Partai Demokrasi Indonesia Perjuangan (PDI-P) resmi bekerja sama dengan Partai Hanura untuk mendukung bakal calon presiden (capres) Ganjar Pranowo serta dalam rangka mengikuti Pemilu 2024. Peresmian kerja sama berlangsung di Kantor Dewan Pimpinan Pusat (DPP) PDI-P, Jakarta, Senin (28/8/2023) sore.

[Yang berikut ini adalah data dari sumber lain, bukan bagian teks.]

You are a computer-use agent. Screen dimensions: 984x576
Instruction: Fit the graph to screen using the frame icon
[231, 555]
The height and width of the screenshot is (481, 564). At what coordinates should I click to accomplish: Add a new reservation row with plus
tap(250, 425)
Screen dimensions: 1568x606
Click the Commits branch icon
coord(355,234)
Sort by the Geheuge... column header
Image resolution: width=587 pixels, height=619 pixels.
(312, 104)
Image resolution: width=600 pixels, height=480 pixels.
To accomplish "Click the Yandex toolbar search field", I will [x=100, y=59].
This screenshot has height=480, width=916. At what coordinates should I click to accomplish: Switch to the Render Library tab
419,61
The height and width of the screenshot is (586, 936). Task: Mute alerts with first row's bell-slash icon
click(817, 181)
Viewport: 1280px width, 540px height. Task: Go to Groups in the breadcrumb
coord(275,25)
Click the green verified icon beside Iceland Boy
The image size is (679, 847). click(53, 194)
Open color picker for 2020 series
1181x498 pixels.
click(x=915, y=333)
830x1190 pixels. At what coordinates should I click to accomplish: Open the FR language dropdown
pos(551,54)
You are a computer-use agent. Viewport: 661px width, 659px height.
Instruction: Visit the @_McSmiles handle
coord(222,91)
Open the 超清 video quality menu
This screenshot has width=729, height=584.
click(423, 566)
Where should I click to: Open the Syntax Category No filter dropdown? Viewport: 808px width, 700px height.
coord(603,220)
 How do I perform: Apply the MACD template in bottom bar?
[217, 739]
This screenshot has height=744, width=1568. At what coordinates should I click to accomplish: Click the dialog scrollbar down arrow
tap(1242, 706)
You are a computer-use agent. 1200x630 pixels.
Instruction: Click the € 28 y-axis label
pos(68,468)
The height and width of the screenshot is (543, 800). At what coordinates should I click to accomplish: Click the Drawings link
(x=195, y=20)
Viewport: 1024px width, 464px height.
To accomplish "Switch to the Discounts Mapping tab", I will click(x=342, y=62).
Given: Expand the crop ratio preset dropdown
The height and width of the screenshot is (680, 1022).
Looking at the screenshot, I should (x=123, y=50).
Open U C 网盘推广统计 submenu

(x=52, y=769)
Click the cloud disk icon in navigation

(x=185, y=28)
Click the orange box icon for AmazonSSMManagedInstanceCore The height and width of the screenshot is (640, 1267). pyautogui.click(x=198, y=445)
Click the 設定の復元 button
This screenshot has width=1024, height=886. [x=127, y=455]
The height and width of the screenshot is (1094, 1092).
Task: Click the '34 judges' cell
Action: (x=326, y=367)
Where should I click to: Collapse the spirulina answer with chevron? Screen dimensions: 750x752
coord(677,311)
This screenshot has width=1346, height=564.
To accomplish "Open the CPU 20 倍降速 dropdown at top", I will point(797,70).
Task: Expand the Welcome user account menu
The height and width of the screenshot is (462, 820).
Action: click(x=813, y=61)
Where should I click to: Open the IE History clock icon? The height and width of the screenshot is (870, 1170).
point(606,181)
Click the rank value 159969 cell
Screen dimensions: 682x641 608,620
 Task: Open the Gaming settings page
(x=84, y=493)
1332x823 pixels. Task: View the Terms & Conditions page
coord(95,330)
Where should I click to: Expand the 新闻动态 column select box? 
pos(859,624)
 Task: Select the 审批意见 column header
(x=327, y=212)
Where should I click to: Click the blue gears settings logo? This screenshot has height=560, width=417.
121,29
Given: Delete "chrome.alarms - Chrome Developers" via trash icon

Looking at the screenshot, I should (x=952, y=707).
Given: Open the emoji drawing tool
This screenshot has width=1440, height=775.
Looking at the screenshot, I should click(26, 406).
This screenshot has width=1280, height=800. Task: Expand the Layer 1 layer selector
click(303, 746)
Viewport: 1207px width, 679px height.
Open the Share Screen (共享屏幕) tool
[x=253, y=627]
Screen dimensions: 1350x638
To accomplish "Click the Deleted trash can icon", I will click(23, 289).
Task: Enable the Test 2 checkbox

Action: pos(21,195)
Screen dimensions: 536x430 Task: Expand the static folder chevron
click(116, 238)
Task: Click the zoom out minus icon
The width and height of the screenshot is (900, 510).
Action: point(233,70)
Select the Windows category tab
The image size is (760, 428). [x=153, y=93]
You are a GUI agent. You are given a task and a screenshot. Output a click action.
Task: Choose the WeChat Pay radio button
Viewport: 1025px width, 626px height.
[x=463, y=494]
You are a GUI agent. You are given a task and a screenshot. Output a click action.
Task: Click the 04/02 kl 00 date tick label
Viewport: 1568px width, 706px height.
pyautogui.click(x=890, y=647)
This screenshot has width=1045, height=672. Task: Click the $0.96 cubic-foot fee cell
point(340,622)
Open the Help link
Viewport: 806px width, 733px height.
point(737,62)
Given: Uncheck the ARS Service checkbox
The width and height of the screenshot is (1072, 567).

Acara dihadiri Ketua Umum PDI-P Megawati Soekarnoputri yang didampingi Sekretaris Jenderal PDI-P Hasto Kristiyanto dan pengurus DPP PDI-P lainnya. Dari Hanura, hadir Ketua Umum Hanura Oesman Sapta Odang bersama Sekretaris Jenderal Hanura Kodrat Shah dan sejumlah pengurus DPP Hanura. Ganjar turut hadir di tengah para elite kedua partai politik (parpol) tersebut.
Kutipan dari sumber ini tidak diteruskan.